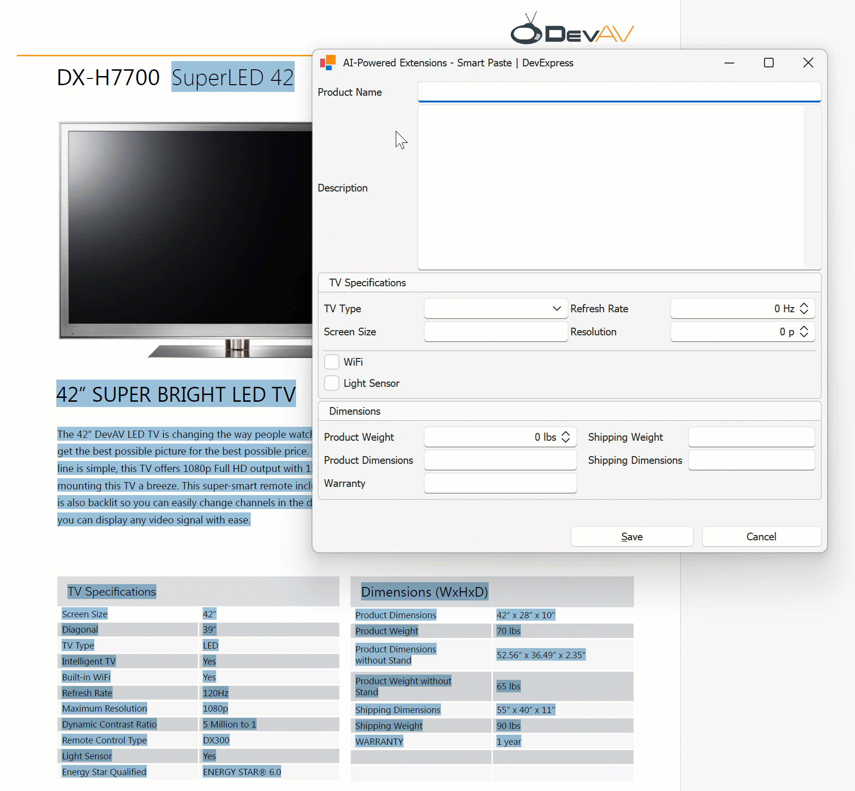855x791 pixels.
Task: Click the Product Weight spinner arrows
Action: (566, 437)
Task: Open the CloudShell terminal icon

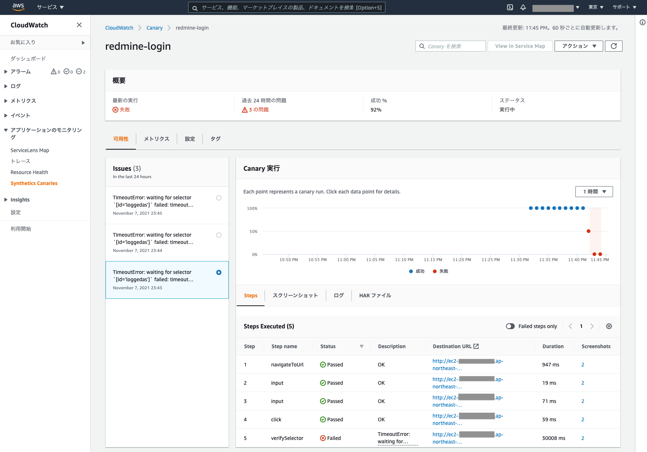Action: click(510, 7)
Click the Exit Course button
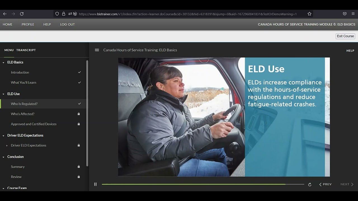The image size is (358, 201). 345,36
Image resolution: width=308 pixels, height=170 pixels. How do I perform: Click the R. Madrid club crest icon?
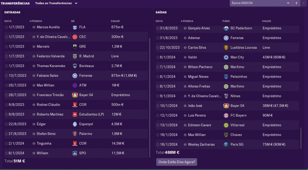[x=75, y=56]
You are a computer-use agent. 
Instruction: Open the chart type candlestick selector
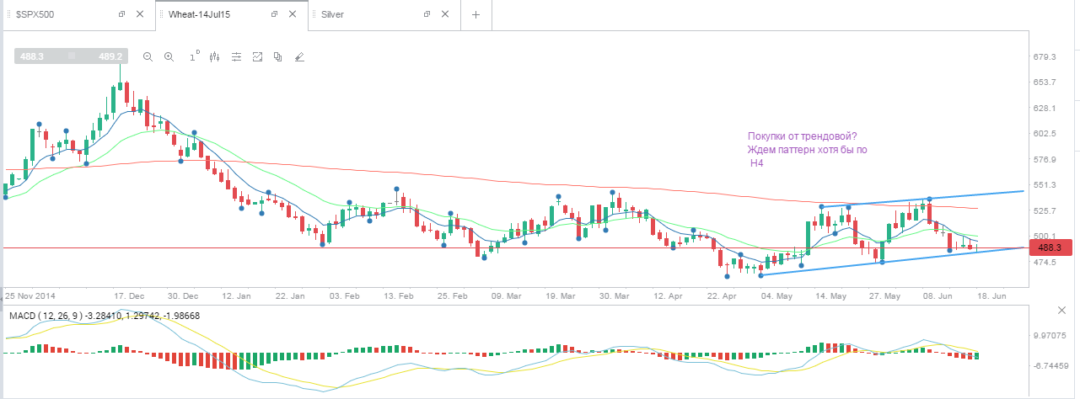click(x=214, y=56)
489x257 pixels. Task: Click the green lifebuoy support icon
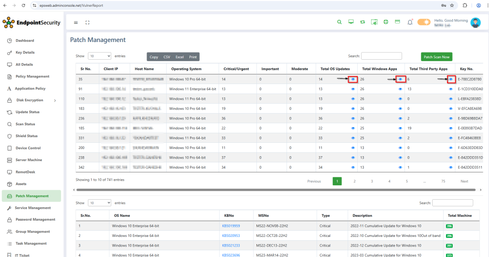pos(385,22)
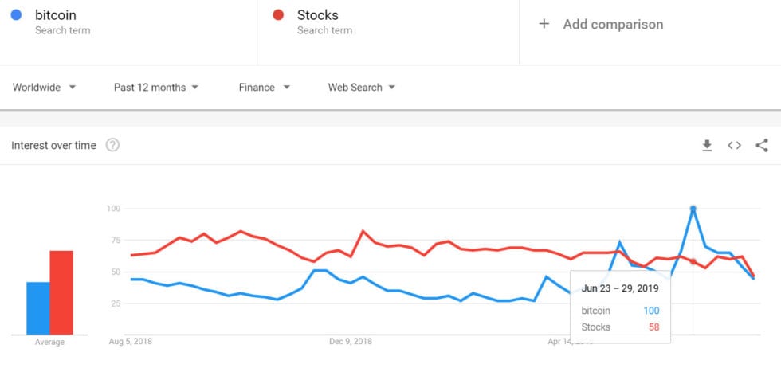The image size is (781, 372).
Task: Click the bitcoin peak point at 100
Action: pos(693,209)
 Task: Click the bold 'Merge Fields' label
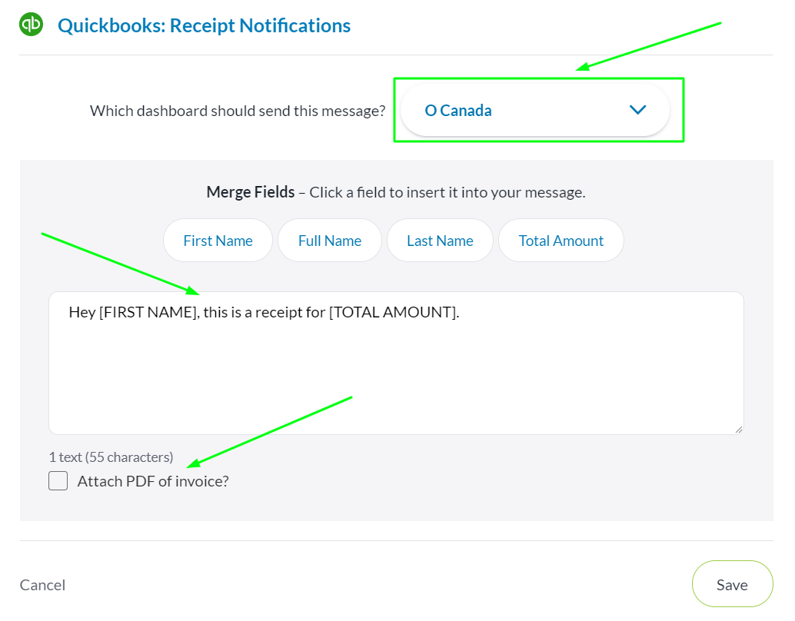coord(251,192)
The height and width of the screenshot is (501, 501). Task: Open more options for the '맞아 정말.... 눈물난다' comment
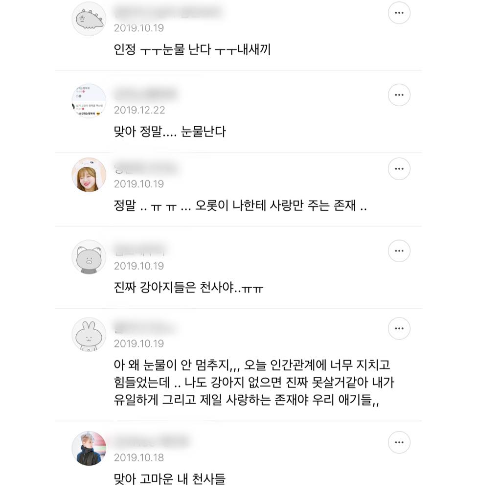[x=399, y=95]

What the task asks> Please copy exactly the lines from the one containing "Instruction: Open the" through the end of the records above, leaving out every picture.

Answer section>
Instruction: Open the chart type candlestick selector
click(x=214, y=56)
489x257 pixels. Task: Click the green lifebuoy support icon
pos(385,22)
The image size is (781, 372).
Task: Click the bitcoin peak point at 100
Action: pos(693,209)
 Task: Click the bold 'Merge Fields' label
coord(251,192)
The height and width of the screenshot is (501, 501). Task: Open more options for the '맞아 정말.... 눈물난다' comment
[x=399, y=95]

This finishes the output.